Transparent zooplankton and nekton are often nearly invisible when viewed under ambient light in the pelagic zone [1–3]. However, in this environment, where the light field is directional (and thus likely to cause reflections), and under the bioluminescent searchlights of potential predators, animals may be revealed by reflections from their body surface [4–7]. We investigated the cuticle surfaces of seven species of hyperiids (Crustacea; Amphipoda) using scanning electron microscopy and found two undocumented features that may reduce reflectance. We found that the legs of Cystisoma spp. (n = 5) are covered with an ordered array of nanoprotuberances 200 ± 20 nm SD in height that function optically as a gradient refractive index material [6, 8, 9]. Additionally, we observed that Cystisoma and six other species of hyperiids are covered with a monolayer of homogenous spheres (diameters ranging from 52 ± 7 nm SD on Cystisoma spp. to 320 ± 15 nm SD on Phronima spp.). Optical modeling using effective medium theory and transfer matrix methods demonstrated that both the nanoprotuberances and the monolayers reduce reflectance by as much as 100-fold, depending on the wavelength and angle of the incident light and the thickness of the gradient layer.

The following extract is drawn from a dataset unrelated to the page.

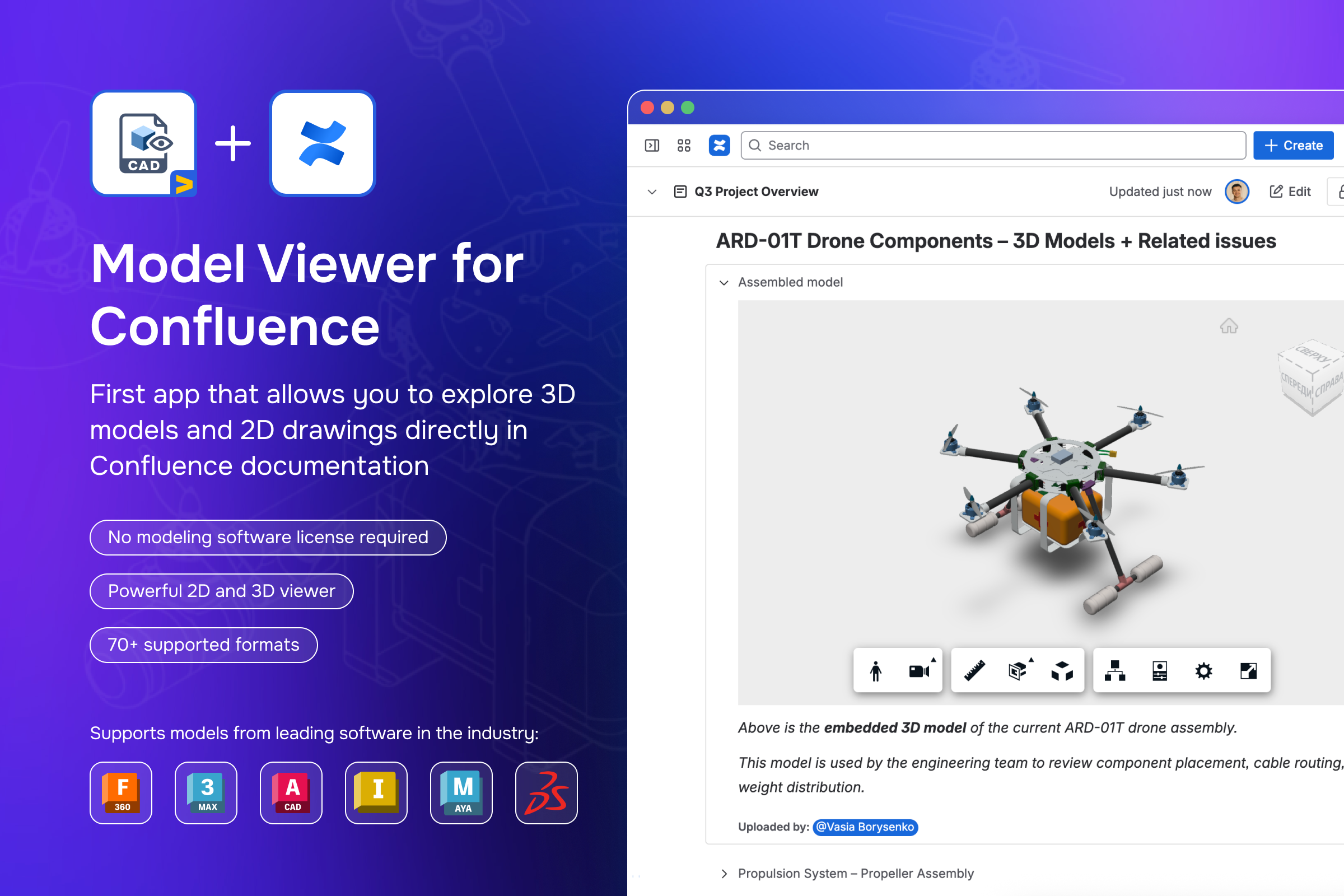Toggle the sidebar panel icon
The width and height of the screenshot is (1344, 896).
coord(652,146)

Even though we only consider surface reflectance and not internal light scattering, our study demonstrates that these nanoprotuberances and spheres can improve crypsis in a featureless habitat where the smallest reflection can render an animal vulnerable to visual predation. •The appendages of the hyperiid Cystisoma have arrays of cuticular nanoprotuberances•The cuticles of seven hyperiid species have monolayers of subwavelength-sized spheres•Both features reduce surface reflections from these transparent oceanic species Bagge et al. use microscopy and optical modeling to show that hyperiid amphipods (oceanic crustaceans that are mostly transparent) have two previously undocumented features—cuticular nanoprotuberances and monolayers of subwavelength-sized spheres—that reduce their surface reflections, making their cuticle less visible to potential predators.